* [Task requirements]
Continue the reflection on God's legal code for the Israelite nation, starting right after its last sentence.

-------- Text shown

The legal code continues.  This (i want to call it a project because i am used to doing projects such as i am doing now) work that God is doing with the Israelite people was a relatively new thing.  God was personally setting up the government of a nation for that nation.  He was establishing the rules, laws, and regulations for a nation of 1,000,000+ people.  As a result there was a whole lot of ground to cover.  The nice thing is that there wasn’t a whole bunch of politics going on.  It was clear cut and straight forward.  God said it… it was so.

Here we focus on personal property and what happens when something is stolen, lost by another, or destroyed.  It also looks at various relationships and abuse.  There is a focus on lending and firstfruits to the LORD.

----------------
-------- Material

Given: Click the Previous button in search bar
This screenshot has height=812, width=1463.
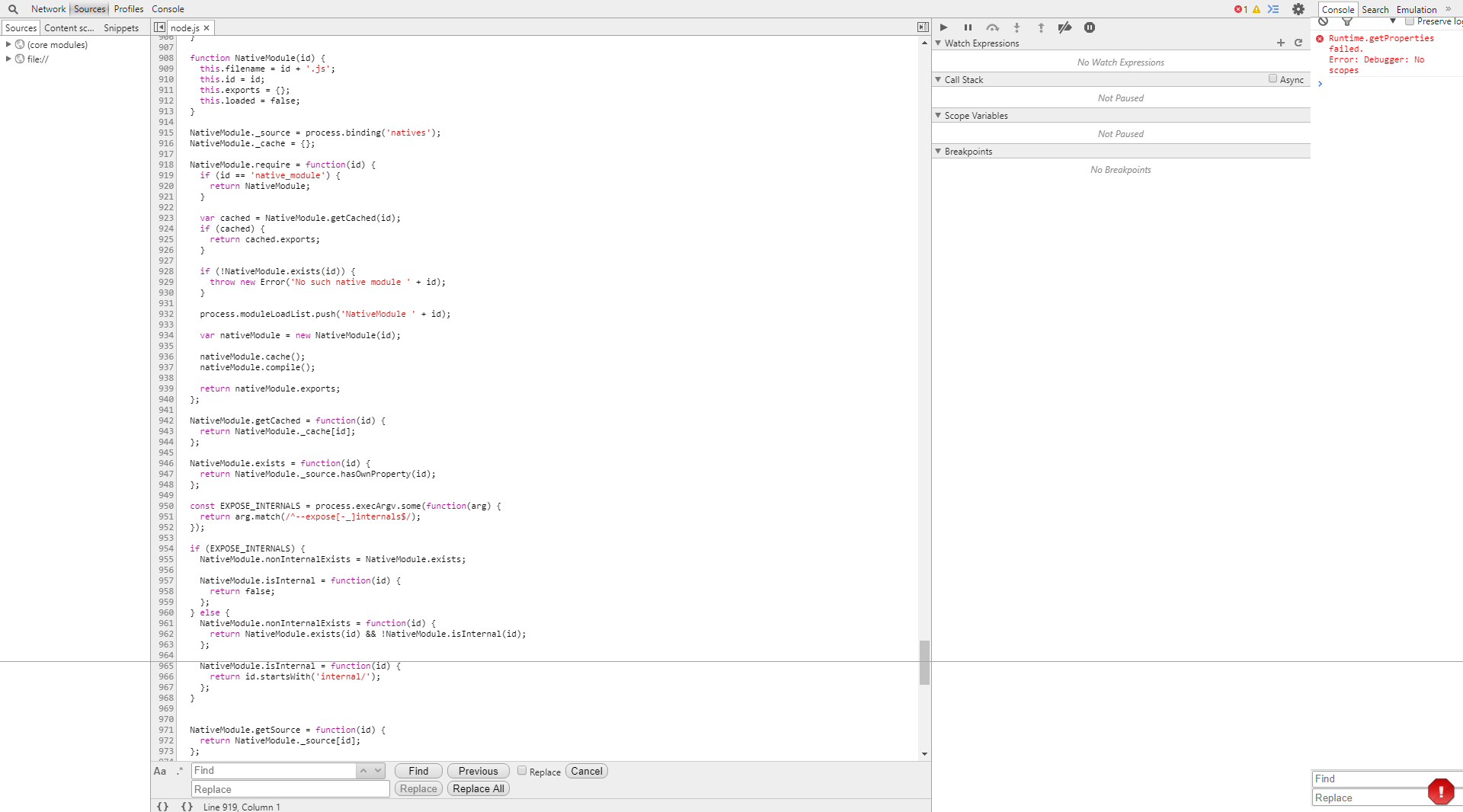Looking at the screenshot, I should 478,770.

----------------

* [Solved exercise]
What i really like about this chapter are two verses, 28 & 31.  Verse 28 says; “You shall not curse God, nor curse a ruler of your people.”  It sets a precedent early on that says to treat not only YHWH but also the rulers of the people with respect.  I honestly believe that one of the big problems with our culture today is this mentality that it’s all about me.  Those in authority are here to serve ME, and i have every right to bash them publicly if they are doing something i don’t like.  I know that this is such a common thing that we don’t think twice about it.  I also know that we feel justified to do this because we are in a democratic republic, but that’s not what God says.  He says don’t “curse a ruler of your people“.  Can we disagree?  Absolutely!  Should we voice our opinion publicly?  To some extent.  Should we insult, ostracize, or otherwise denigrate our leaders?  Absolutely not!  Christ said to love those who hate you and pray for those who despitefully use you.  We are to stand up and bring them before God seeking YHWH’s will praying for guidance and direction for them.

All of this is summed up in the beginning of the end of the chapter; “You shall be holy men to Me“.  We are not to act like self-centered and self-focused men and women.  We are to be holy to God.  Set apart to do His good will.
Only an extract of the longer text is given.